第46回日本集中治療医学会学術集会

講演情報

一般演題(口演)

補助循環 研究

[O27] 一般演題・口演27
補助循環 研究01

2019年3月1日(金) 09:40 〜 10:30 第9会場 (国立京都国際会館2F Room B-2)

座長:市場 晋吾(日本医科大学付属病院 外科系集中治療科)

[O27-6] ECMO中の輸血需要に関連した臨床的特徴と凝固管理

青景 聡之1, 平山 隆浩2, 塚原 紘平1, 高 寛2, 清水 一好3, 中川 晃志4, 岩崎 達雄5, 笠原 真悟6, 内藤 宏道1, 中尾 篤典1 (1.岡山大学病院 高度救命救急センター, 2.岡山大学病院 臨床工学部, 3.岡山大学病院 手術部, 4.岡山大学病院 循環器内科, 5.岡山大学病院 小児麻酔科, 6.岡山大学病院 心臓血管外科)

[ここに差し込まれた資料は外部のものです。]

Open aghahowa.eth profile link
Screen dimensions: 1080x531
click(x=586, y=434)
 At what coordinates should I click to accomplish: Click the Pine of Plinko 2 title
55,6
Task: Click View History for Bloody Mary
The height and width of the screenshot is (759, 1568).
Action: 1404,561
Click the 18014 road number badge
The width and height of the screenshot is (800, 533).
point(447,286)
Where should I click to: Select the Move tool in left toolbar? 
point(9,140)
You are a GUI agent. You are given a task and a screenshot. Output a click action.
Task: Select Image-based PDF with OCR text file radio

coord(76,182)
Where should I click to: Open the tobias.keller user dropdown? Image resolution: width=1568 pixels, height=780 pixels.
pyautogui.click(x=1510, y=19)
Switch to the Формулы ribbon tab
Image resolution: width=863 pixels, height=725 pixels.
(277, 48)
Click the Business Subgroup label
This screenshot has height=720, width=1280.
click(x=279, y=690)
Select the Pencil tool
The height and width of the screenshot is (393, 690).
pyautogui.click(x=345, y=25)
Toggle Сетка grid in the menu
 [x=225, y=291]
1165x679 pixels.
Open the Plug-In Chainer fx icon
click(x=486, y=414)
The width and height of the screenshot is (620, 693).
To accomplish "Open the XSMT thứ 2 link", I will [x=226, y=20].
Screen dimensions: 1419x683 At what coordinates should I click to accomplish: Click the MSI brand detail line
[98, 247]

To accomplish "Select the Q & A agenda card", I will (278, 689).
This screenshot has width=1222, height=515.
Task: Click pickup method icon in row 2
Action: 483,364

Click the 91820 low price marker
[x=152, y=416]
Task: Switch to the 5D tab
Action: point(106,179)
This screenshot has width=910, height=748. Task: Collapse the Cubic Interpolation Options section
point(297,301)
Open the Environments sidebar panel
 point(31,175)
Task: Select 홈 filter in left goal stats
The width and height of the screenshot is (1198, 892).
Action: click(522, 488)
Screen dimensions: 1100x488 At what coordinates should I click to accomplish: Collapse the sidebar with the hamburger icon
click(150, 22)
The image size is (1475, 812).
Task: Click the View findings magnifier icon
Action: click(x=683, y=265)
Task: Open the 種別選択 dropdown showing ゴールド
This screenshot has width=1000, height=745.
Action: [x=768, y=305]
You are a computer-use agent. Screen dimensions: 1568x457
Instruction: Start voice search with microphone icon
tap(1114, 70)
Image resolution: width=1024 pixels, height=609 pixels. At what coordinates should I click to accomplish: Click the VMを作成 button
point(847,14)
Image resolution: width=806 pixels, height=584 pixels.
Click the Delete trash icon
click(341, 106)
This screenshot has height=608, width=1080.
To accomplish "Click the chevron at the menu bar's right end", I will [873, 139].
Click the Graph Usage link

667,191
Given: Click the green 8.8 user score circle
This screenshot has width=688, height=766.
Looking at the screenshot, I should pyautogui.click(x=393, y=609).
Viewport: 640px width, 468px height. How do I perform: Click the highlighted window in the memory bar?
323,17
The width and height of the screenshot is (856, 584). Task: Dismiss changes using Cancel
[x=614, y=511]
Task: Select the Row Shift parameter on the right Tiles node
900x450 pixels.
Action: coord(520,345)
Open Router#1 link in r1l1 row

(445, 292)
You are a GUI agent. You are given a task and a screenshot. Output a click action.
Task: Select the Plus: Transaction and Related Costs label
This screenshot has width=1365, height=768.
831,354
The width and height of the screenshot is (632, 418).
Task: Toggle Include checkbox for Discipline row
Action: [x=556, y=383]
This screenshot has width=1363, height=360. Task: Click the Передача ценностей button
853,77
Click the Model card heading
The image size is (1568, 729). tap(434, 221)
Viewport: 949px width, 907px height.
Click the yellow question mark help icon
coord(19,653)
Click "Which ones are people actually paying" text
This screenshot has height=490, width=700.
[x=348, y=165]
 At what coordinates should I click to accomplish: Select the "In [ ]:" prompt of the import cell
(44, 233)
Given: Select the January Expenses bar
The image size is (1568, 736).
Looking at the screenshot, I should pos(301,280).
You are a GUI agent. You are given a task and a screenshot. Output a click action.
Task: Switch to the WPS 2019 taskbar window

【背景・目的】ECMOには抗凝固療法が必須であり、出血や貧血を代償するため輸血が用いられる。輸血需要に関連した患者の臨床的特徴、凝固管理、予後については十分に解明されていない。本研究では輸血需要が増加しやすい患者の特徴を明らかにし、リスクに応じて異なる抗凝固戦略の必要性について考察する。【方法】2013年1月から2018年8月までの成人ECMO症例 67例のうち、96時間以上のECMO使用例、30例を研究対象とした。導入前後に開胸手術、Central ECMOを要した症例は除外した。入院時の臨床的特徴および、導入から7日目まで(離脱・回路交換を行ったものはその時点まで)の輸血量と凝固パラメータを評価した。1日あたりの平均赤血球輸血量の中央値は240 ml/dayであったため、少量輸血群(<240ml/day)13例と多量輸血群(≧240ml/day)17例の2群に分類し、臨床的特徴と凝固パラメータ、予後について解析した。【結果・考察】臨床的特徴・予後を表に示す。多量輸血群ではVA ECMOの頻度が高かった。年齢・性別・APACHE/SOFAスコアは両群間で差はなかった。管理面では、多量輸血群で、血小板値が低く、ヘパリン使用量が少ない反面、APTTは延長していた。ACTとECMO期間に差はなかった。VA ECMOでは、VVよりも出血が生じやすい可能性があり、輸血量に反映された可能性がある。【結語】輸血量が多い群ではVA ECMOの割合が多かった。VAではVVと異なる抗凝固戦略の必要性が示唆された。今後はさらに解析をすすめ、VAとVVの患者背景と管理法の違いを明らかにしていく。